Veganism: why settle for anything less?

“Meat reduction goes mainstream” runs the headline of an article in the Summer 2015 issue of Farm Animal Voice, the magazine for supporters of Compassion in World Farming. The article claims that “the need to eat less meat … is at last taking root, as the growing popularity of ‘flexitarian’ (also known as ‘demitarian’ or ‘part-time vegetarian’) diets so powerfully attests”, citing initiatives such as Meat-Free Mondays, the Jamie Oliver-backed Meat Free Week and Friends of the Earth’s Meat Free May as examples of how the meat reduction message is getting across. Even the UK government’s Global Food Security Programme report is cited as advocating a reduction in meat intake. So far so good: I’m all for campaigns that will reduce the number of animals that are slaughtered for food.
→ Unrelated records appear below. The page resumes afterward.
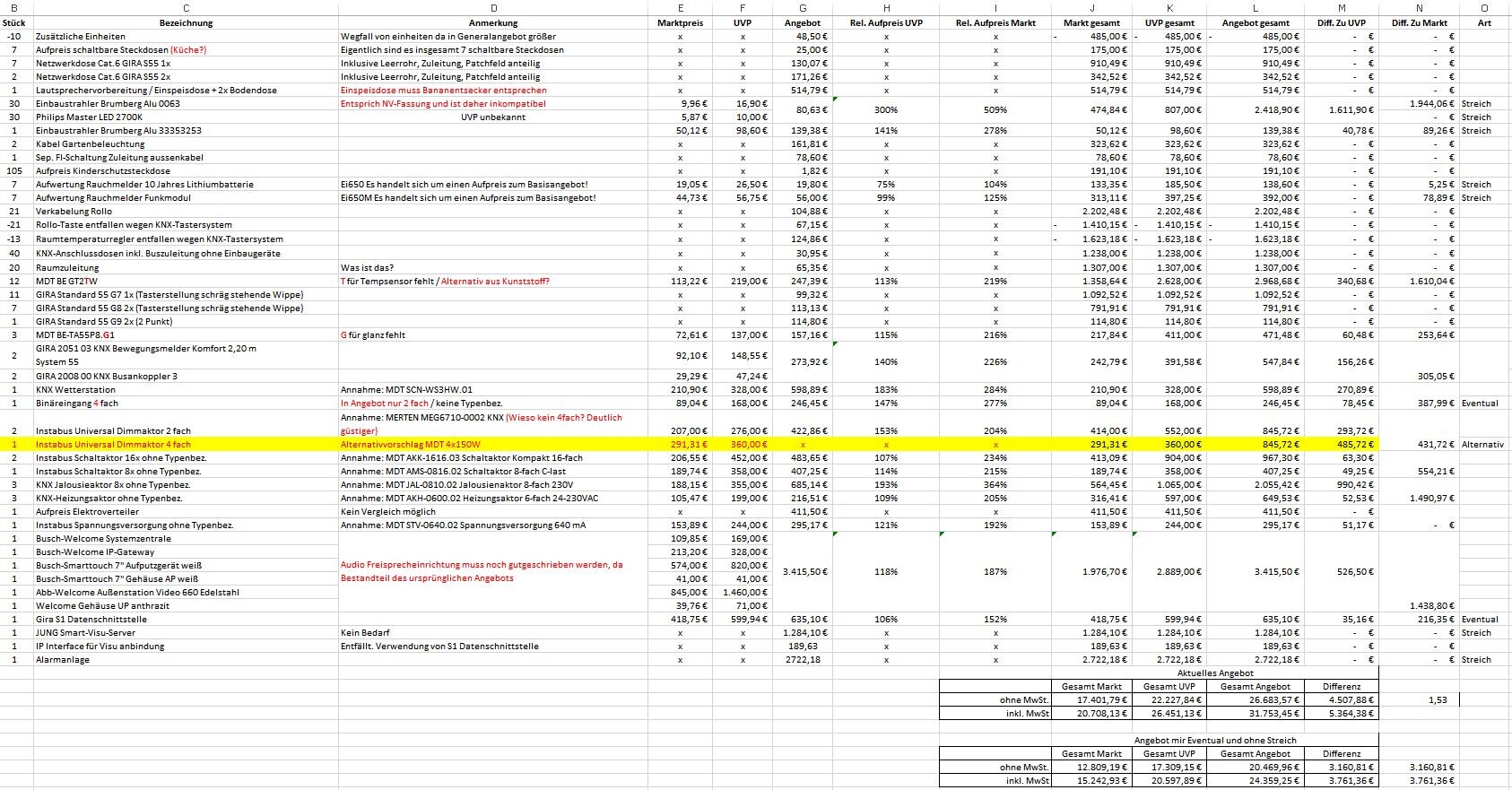The width and height of the screenshot is (1512, 790).
Task: Click the 'Was ist das?' note cell
Action: (x=367, y=268)
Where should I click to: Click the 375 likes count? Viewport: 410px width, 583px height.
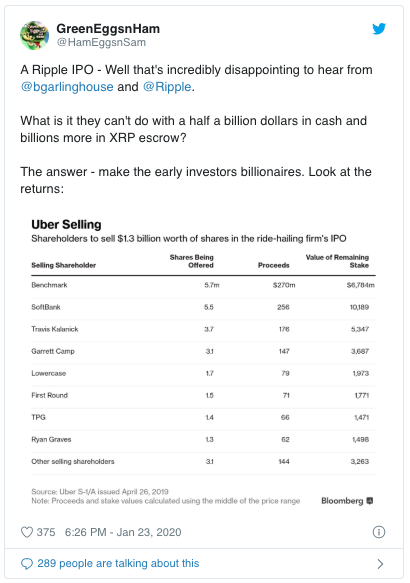click(46, 532)
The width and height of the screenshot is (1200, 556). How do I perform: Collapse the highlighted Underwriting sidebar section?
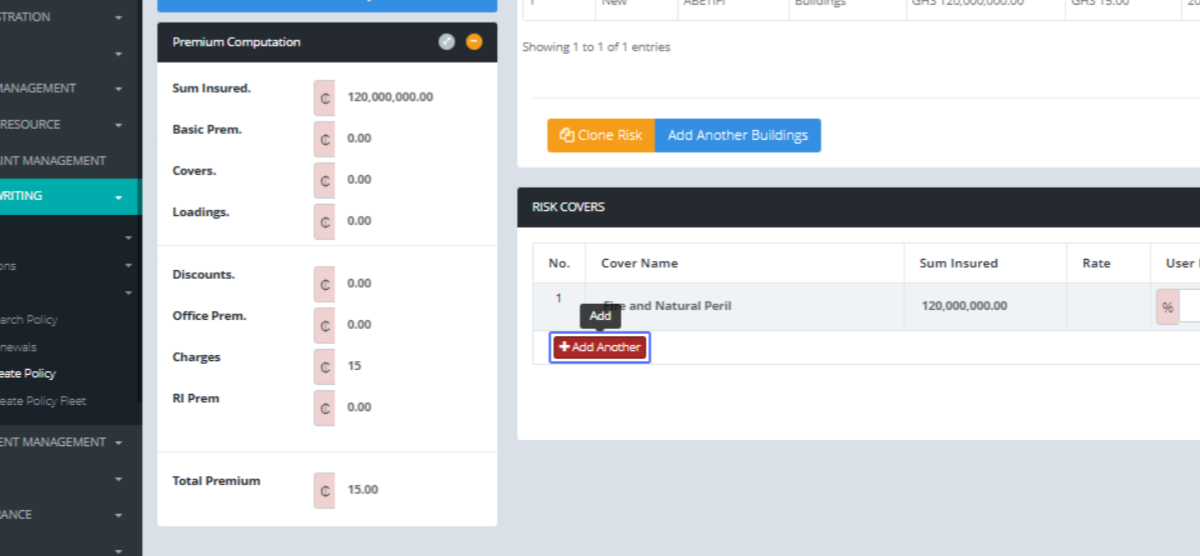coord(118,197)
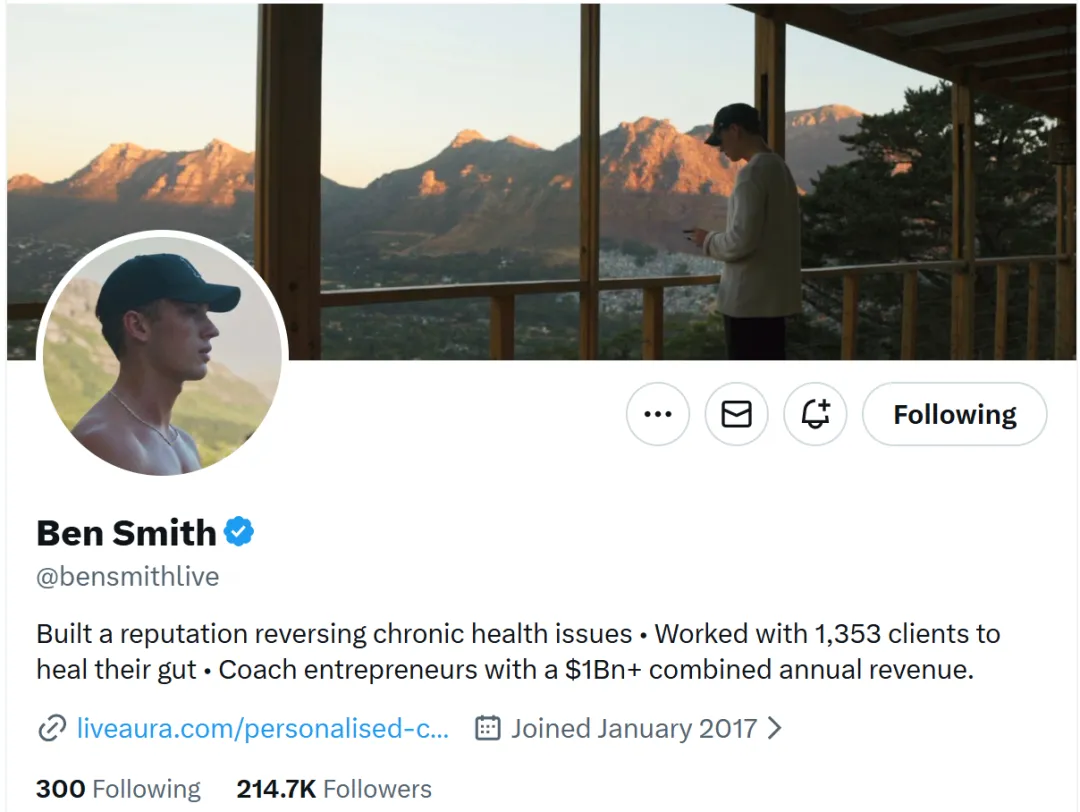Click the chain link icon beside liveaura URL
The image size is (1080, 812).
[51, 728]
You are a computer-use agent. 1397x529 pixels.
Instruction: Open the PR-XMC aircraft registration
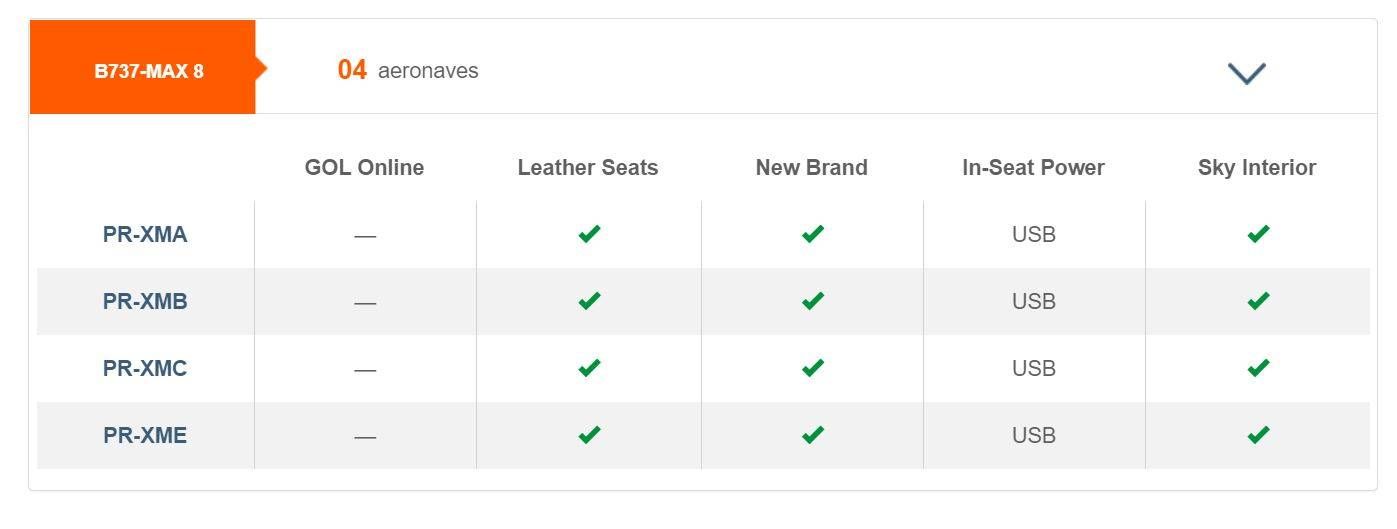coord(145,369)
However, the article then goes on to promote the ‘flexitarian’ diet as an end in itself, declaring that “unlike all-or-nothing diets that require rigorous discipline, flexitarian eating is eminently realistic and achievable for many more people”, reminding the reader that “most people do eat meat or fish on a regular basis”. The problem I have with this is simple: if eating less meat is better for animal welfare, the environment, world hunger and so on, doesn’t it follow that eating no meat at all is the best option? An example of this was found in a study of climate change-inducing greenhouse gas (GHG) emissions of people following a range of diets in the UK. In the study (Scarborough et al, Climatic Change 2014, DOI 10.1007/s10584-014-1169-1), the dietary GHG emissions of meat-eaters, fish-eaters (who ate fish but not meat), vegetarians and vegans were estimated from food frequency questionnaires completed by the participants. The meat-eaters were further subdivided into ‘high’ (at least 100 grams of meat per day, typical of that consumed by most people in the UK), medium (50-99 g/d) and low (<50 g/d) meat categories. After correcting for differences in age and gender between the diet groups and standardising to a 2000 kcal diet, average dietary GHG emissions across the 6 diet groups in kilograms of carbon dioxide equivalents (kgCO2e) per day were 7.19 in high meat-eaters, 5.63 in medium meat-eaters, 4.67 in low meat-eaters, 3.91 in fish-eaters, 3.81 in vegetarians and 2.89 in vegans. Thus, the low meat-eaters did better than the medium meat-eaters, who in turn did better than the high meat-eaters. However, the groups who did not eat meat did even better! Overall, dietary GHG emissions among the meat-eaters were approximately twice as high as among the vegans. This is not to say that a vegan diet is necessarily 'optimal' in environmental terms, but it does show that a 'flexitarian' diet (which to my mind means eating whatever you like whenever you like!) is, at best, an unsatisfactory compromise. A vegan diet does not require 'rigorous discipline' and is 'realistic and achievable' for many people, so why settle for anything less?